The primary market for collateralized loan obligations could see $15-25 billion in new-issue deals this year, according to panelists at the CLO Sector Review session at ASF2012 Monday. “I know of six to eight transactions being marketed right now, to close in the first quarter of 2012,” said Sajid Zaidi, executive director and head of CLO structuring at Morgan Stanley. “I’m confident we’ll see $2.5-3 billion in issuance in the first quarter, absent any game-changing moves from Europe.”
U.S. CLOs are cheap relative to other structured products, and with $12.5 billion in issuance from 28 CLOs last year—more than three times what the primary market saw in 2010—things look to be on the right track, according to Justin Pauley, CLO strategist at the Royal Bank of Scotland. “The CLO structure works, and they’re preforming better now than they did before the crisis,” Pauley said.

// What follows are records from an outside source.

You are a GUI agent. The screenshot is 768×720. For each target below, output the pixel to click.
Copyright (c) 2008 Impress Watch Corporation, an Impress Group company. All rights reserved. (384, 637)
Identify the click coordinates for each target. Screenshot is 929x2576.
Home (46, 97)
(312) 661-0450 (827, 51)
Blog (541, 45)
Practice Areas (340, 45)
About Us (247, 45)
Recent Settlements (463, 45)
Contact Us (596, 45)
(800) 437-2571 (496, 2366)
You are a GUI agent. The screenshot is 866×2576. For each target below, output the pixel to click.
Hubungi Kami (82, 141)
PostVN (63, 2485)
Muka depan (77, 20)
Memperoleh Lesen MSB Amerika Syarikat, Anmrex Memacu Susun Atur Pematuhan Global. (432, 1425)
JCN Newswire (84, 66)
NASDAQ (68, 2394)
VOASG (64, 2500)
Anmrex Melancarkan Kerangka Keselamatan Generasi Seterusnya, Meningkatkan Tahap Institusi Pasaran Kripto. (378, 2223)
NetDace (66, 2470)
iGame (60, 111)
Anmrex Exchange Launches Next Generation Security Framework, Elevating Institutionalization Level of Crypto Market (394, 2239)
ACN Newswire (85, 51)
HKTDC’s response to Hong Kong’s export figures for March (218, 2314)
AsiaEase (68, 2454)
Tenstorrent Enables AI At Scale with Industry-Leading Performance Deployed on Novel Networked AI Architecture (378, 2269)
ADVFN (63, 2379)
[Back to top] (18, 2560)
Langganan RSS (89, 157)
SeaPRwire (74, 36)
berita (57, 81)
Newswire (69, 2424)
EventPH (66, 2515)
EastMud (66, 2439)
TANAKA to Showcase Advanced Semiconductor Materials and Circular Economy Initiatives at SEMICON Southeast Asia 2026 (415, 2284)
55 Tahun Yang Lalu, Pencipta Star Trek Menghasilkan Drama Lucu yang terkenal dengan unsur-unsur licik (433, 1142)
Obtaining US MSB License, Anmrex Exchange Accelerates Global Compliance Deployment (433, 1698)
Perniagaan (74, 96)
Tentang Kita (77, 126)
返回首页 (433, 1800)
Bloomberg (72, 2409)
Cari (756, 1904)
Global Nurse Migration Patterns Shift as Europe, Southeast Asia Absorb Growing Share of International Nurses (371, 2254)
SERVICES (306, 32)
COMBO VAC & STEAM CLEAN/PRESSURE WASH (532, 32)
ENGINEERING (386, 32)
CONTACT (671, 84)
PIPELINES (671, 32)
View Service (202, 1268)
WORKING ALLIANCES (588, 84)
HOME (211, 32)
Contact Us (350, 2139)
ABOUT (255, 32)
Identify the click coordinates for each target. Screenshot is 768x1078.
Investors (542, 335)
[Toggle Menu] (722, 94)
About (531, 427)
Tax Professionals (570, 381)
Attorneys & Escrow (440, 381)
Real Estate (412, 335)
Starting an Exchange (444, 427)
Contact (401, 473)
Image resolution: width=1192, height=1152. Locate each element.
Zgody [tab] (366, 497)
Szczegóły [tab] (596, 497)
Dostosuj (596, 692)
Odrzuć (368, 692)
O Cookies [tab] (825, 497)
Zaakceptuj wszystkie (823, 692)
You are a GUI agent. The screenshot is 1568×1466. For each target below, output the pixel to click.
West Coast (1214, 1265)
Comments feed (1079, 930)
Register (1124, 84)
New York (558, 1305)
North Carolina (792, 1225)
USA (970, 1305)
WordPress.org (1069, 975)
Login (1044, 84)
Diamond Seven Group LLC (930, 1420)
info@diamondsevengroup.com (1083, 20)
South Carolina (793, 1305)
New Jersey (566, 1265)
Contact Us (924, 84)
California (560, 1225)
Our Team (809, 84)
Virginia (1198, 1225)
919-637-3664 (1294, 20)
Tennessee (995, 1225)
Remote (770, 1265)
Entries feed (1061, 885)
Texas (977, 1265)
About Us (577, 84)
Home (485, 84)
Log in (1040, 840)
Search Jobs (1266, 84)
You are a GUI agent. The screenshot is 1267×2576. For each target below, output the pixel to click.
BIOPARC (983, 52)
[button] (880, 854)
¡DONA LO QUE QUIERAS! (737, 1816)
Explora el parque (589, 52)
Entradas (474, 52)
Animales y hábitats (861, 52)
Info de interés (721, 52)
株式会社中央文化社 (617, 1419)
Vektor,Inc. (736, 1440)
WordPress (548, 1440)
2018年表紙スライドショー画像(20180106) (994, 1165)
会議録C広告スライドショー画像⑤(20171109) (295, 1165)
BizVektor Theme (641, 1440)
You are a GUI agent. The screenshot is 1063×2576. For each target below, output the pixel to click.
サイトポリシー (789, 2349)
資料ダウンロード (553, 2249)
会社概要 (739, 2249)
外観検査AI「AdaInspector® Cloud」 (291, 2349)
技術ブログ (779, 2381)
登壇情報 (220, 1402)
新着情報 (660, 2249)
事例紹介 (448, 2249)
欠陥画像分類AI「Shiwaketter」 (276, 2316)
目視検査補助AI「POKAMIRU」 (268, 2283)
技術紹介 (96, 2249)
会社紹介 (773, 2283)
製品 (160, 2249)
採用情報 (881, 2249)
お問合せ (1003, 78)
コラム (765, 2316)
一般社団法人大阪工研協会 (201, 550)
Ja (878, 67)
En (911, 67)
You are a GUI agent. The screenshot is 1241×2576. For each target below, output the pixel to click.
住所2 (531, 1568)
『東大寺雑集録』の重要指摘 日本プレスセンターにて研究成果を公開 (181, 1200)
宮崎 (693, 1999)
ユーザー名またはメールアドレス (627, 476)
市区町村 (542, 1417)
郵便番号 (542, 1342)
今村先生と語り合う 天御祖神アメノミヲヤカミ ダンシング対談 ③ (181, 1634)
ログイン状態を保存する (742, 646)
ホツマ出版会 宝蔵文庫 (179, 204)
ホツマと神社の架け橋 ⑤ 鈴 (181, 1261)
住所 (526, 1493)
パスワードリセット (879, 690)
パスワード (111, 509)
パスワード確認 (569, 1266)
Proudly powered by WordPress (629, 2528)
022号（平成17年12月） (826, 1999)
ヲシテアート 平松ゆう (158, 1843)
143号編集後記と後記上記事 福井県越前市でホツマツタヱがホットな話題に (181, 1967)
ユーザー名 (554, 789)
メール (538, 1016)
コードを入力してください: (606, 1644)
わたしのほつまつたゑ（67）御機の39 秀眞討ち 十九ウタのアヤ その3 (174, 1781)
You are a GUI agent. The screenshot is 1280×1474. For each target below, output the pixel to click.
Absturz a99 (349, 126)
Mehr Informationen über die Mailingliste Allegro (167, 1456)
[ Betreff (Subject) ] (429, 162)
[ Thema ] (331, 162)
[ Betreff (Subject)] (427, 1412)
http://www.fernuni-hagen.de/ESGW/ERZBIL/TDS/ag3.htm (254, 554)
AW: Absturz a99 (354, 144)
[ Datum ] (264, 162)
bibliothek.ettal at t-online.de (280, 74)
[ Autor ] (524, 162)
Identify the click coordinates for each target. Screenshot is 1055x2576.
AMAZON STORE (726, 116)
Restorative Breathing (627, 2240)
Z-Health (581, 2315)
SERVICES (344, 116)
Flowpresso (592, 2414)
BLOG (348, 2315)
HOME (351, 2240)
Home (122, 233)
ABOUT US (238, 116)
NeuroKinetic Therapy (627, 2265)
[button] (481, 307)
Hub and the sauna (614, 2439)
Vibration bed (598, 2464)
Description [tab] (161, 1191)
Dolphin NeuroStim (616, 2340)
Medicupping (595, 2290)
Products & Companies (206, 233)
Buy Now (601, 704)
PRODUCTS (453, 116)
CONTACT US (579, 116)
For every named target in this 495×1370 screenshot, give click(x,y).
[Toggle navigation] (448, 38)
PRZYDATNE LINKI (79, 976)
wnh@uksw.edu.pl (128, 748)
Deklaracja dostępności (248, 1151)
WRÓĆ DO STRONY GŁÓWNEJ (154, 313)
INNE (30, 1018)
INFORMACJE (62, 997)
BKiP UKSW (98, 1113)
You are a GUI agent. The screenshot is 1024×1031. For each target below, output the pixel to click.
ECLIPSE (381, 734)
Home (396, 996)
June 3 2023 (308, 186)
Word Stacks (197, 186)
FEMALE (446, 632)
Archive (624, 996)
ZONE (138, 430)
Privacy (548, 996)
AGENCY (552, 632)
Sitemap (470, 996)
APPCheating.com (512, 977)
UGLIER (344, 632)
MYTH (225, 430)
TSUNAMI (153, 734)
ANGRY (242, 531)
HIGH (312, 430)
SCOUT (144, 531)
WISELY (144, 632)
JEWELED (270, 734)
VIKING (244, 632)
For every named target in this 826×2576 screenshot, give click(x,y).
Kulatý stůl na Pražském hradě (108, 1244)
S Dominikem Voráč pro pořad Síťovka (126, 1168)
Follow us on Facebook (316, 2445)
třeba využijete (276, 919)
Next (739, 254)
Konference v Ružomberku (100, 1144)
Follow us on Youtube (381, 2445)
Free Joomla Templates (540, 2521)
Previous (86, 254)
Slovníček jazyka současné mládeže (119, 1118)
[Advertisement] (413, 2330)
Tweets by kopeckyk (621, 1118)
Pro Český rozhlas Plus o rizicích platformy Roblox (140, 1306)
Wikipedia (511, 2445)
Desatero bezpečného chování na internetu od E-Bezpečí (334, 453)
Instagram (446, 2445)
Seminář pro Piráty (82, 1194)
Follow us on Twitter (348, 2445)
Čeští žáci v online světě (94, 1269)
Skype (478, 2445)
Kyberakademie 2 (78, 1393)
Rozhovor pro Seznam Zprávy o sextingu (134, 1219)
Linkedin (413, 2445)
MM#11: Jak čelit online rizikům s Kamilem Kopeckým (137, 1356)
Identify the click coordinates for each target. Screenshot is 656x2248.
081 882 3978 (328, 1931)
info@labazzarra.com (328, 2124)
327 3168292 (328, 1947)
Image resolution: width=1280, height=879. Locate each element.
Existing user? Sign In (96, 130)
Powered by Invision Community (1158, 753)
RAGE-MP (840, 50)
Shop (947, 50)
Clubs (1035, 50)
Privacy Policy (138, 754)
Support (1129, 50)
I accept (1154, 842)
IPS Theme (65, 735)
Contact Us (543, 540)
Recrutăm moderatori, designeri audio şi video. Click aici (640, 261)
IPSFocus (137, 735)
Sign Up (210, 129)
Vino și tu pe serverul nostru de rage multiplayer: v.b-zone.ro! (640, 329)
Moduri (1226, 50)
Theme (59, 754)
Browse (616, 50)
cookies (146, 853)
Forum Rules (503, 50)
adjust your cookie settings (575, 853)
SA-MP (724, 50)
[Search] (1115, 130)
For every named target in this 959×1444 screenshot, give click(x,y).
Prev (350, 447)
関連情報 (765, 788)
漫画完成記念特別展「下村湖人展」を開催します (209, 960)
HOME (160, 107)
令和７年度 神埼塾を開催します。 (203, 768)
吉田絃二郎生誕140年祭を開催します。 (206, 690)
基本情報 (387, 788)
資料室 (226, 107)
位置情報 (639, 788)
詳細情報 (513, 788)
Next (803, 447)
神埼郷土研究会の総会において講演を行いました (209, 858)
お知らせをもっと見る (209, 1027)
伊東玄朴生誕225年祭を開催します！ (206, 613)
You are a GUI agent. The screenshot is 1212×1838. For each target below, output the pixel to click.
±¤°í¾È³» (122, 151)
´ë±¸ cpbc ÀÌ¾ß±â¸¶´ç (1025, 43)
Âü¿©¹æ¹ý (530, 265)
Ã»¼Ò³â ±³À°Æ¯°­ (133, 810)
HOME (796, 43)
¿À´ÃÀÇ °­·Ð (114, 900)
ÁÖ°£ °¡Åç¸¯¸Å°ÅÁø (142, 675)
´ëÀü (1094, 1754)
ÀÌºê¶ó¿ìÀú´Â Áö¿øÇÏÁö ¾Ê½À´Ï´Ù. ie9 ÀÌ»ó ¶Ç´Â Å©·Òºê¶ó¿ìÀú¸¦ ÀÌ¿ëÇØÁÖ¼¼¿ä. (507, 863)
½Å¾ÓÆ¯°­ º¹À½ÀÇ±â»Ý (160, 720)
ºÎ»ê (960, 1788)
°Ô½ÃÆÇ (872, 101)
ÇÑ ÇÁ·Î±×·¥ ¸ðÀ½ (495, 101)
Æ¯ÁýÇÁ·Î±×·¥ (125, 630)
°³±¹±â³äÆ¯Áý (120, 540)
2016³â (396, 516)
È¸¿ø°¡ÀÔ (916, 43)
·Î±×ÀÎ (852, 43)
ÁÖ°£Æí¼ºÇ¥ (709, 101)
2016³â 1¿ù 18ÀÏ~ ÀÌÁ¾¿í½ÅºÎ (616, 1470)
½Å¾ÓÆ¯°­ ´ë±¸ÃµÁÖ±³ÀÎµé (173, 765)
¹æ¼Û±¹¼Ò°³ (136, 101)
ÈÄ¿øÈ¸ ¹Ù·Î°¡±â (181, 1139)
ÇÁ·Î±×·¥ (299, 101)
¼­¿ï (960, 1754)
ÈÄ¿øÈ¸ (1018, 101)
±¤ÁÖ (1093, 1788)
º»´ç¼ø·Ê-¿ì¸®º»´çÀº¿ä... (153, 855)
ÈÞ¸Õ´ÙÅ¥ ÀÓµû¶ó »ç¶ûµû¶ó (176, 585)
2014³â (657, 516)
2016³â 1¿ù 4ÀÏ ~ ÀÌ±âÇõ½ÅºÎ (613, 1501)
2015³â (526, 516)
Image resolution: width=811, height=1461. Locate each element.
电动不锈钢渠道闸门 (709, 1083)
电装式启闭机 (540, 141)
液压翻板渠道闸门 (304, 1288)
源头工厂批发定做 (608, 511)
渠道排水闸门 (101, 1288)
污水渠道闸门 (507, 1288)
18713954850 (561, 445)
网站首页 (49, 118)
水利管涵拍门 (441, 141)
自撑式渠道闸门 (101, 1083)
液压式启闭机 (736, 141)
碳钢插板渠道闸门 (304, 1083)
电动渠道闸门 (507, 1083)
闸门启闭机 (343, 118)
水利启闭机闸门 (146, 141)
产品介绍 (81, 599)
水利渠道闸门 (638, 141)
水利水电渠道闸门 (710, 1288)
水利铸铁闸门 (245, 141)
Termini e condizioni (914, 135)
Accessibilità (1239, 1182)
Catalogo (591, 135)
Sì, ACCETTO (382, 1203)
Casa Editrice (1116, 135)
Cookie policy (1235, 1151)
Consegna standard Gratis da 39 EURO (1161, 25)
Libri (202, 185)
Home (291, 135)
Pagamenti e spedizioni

He pointed to Moody’s Investors Service upgrading 2,867 CLO tranches between June and November of 2011 due to changes in its ratings methodology, and Standard & Poor’s similarly upgrading hundreds of CLO classes on performance improvements.
“The bottom of the capital structure is where a significant amount of value lies now, as the world starts to come back online to a risk-on posture,” Morgan Stanley’s Zaidi said, referencing BBBS pricing in the range of LIBOR plus 650-675 basis points and selling at prices in the high 80s, and BBs pricing 5-7 bps richer now than they were just two months ago.
To get the CLO space to grow apace of healthy performance statistics, it’s all about earning back the trust of the buyer, the panelists said. “For one we need to see a broader investor base, and we’re certainly seeing that today,” Pauley said, gesturing to the audience for the conference break-out session, which was standing room only.
Moderator Sara Bonesteel, managing director, head of alternative investments at Prudential Fixed Income, pointed out that with many existing CLOs running into the end of their reinvestment periods, total outstanding CLOs will begin to run off in fairly short order, and that collateral doesn’t always get reloaded or redeployed back into CLOs.
But increasingly, those investors aren’t simply walking away, according to Zaidi. “We’ve seen a lot of propensity from certain investors—Japanese banks being one of them—wanting to be involved in the deal that’s replacing [the deals rolling off]. On the equity front, we’re seeing a number of U.S. and European pension accounts, and I expect them to be a much bigger player going forward in 2012,” according to Zaidi.
Lawrence Beller, director at PNC, told the group that an uptick in third-party equity investors can pick up the slack for some of the typical investors who are not in a position to participate in a large slice of the transaction.